Thursday, December 28, 2006

Not Science Fiction: Stem Cell Farming in the Ukraine


The Drudge Report recently highlighted a shocking story from the BBC that centered on "disturbing video footage" of "dismembered tiny bodies." "Healthy new-born babies" in the Ukraine, "the self-styled stem cell capital of the world," have allegedly been killed "to feed a flourishing international trade in stem cells."..., Murdered to Order, Ryan T. Anderson, The Weekly Standard

Just when you'd had enough of 2006, the old year brings another sickness to light, the harvesting in the Ukraine of purchased, stolen, or aborted infants to provide stem cell resources for researchers. Amazing but true -- among the strongest supporters, yes, supporters, of this kind of thing are pro-abortion organizations.
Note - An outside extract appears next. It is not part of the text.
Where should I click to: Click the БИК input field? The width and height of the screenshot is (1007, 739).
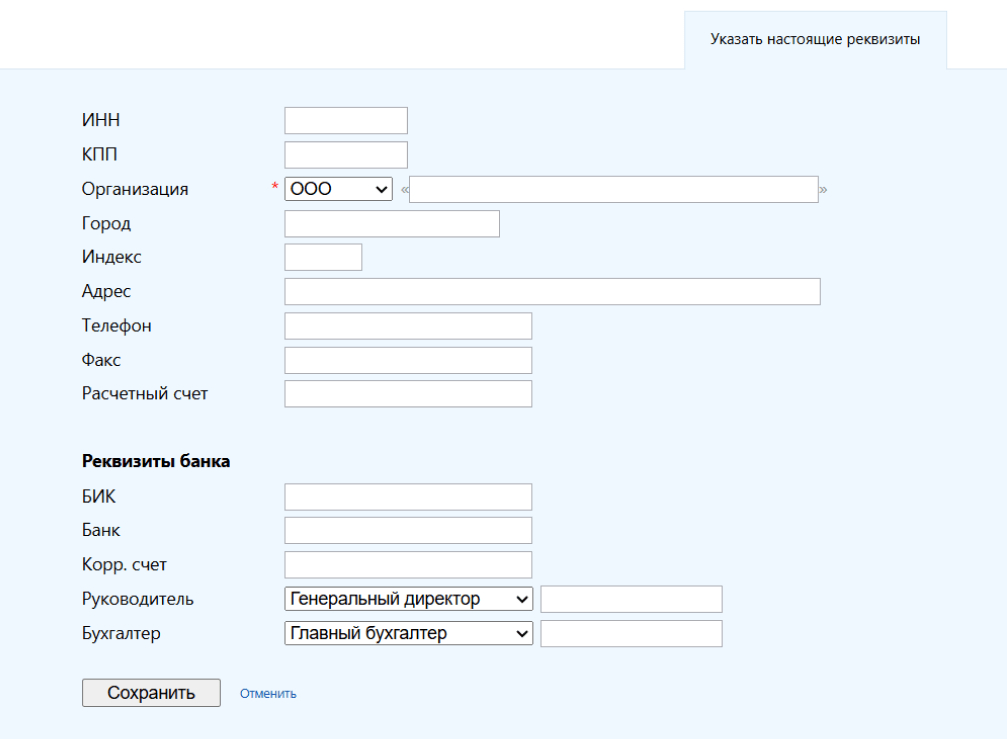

stem cell research can not appeal to any of these claims of women's welfare, privacy, or "the right to choose." Though the case of embryonic stem cells doesn't pose a direct competition of rights or interests--unborn embryos do not pose a threat to anyone--public arguments were made about competing interests of patients: "You pro-lifers are favoring embryos over Parkinson's victims." When these arguments prove ineffective, defenders of embryo-destructive research turn to a utilitarian one: embryos can be put to better use as raw material for biomedical research...."Murdered to Order," continued....

And it's happening here, not just in the Ukraine.
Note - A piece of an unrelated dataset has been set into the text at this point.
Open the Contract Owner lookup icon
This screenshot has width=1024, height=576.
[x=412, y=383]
'My suspicions and sense of urgency have been heightened by the fact that my home state of New Jersey has passed a bill that specifically authorizes and encourages human cloning for, among other purposes, the harvesting of 'cadaveric fetal tissue.' A 'cadaver,' of course, is a dead body. The bodies in question are those of fetuses created by cloning specifically to be gestated and killed as sources of tissues and organs. What the bill envisages and promotes, in other words, is fetus farming.' Robert P. George, Princeton Philopher, cited in "Murdered to Order"

The late John Paul II lamented often that in an increasingly post-Christian Europe and America that what had been considered primary human values for thousands of years, especially compassion and the sanctity of life, were now held as sentimental affects by a majority of the adult population. It appears that he was right, that people without belief in anything beyond this life will murder for any hope of extending that life, and any hope of avoiding inconvenient impositions on their manner of living.